◆ EXERCISE REQUIREMENTS ◆
Turn every line of the items below into a numbered list, skipping blank lines and leaving out the pictures.

** Begin DATA FOR THIS EXERCISE **

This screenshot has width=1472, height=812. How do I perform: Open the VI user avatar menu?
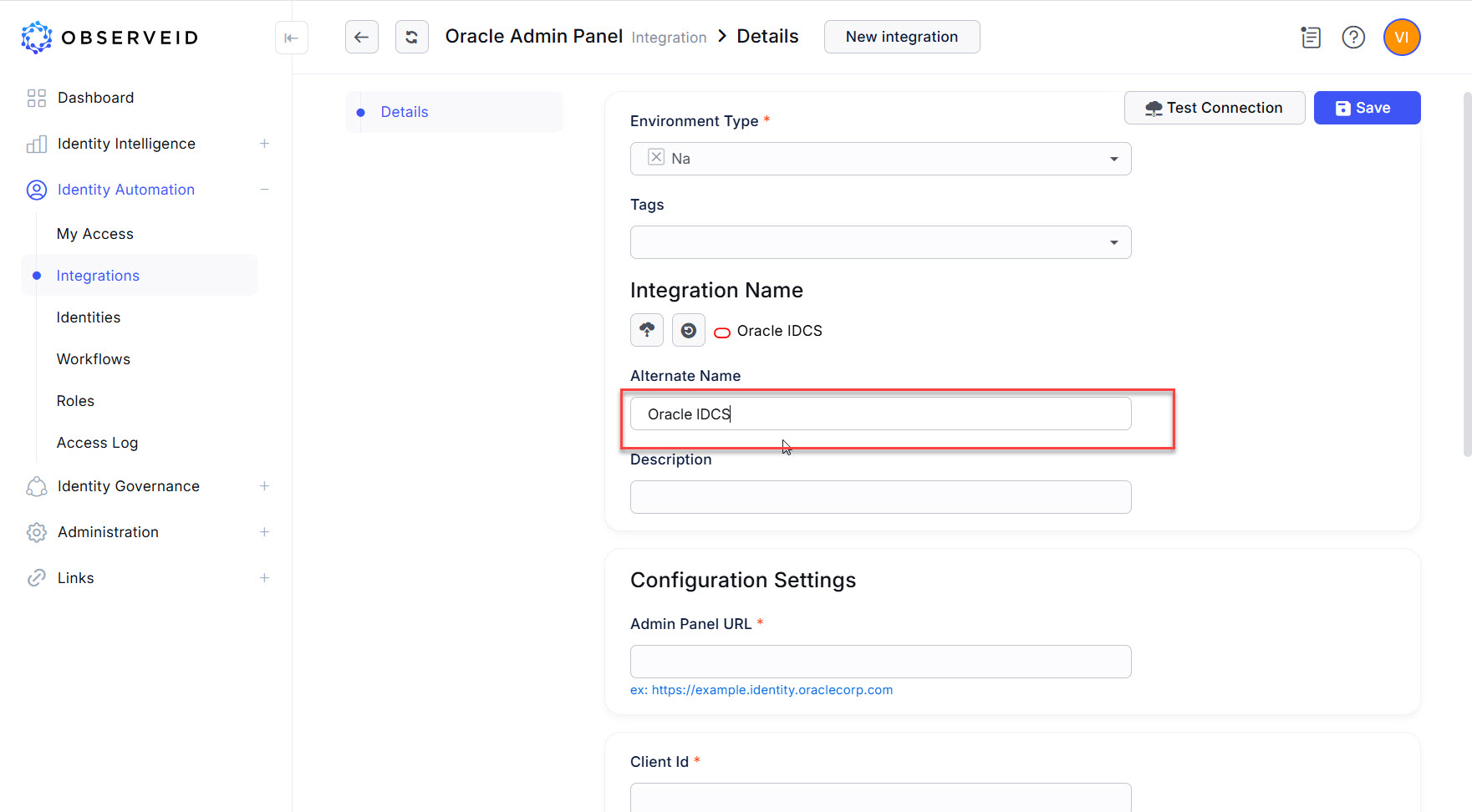[1402, 37]
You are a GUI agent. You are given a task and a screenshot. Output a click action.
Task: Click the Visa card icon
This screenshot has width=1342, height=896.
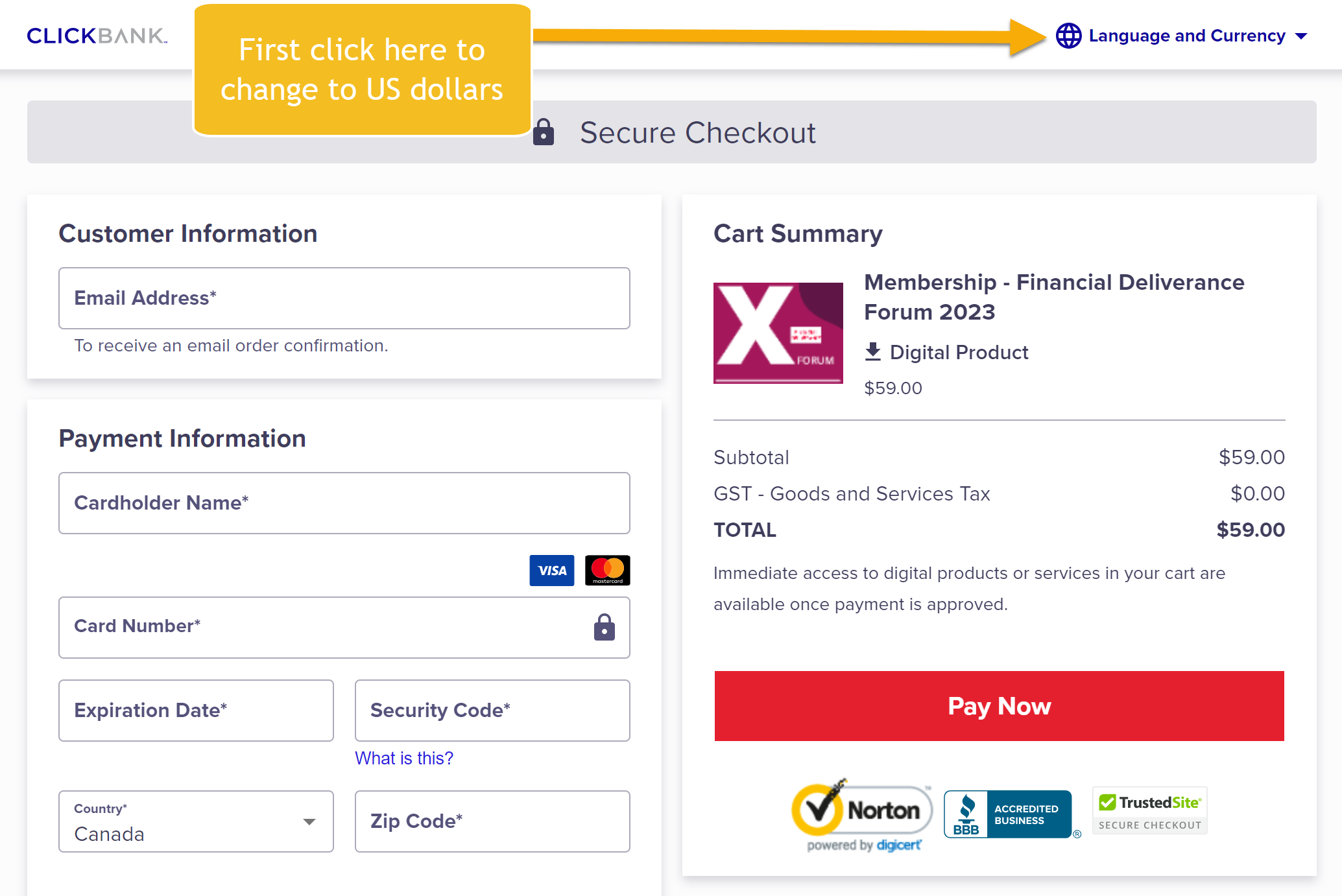[x=551, y=571]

** End DATA FOR THIS EXERCISE **

◆ CORRECT RESULT ◆
1. This screenshot has width=1472, height=812. How do I perform: Open the VI user avatar menu?
2. [1402, 37]
3. You are a GUI agent. You are given a task and a screenshot. Output a click action.
4. Task: Click the Visa card icon
5. This screenshot has width=1342, height=896.
6. [x=551, y=571]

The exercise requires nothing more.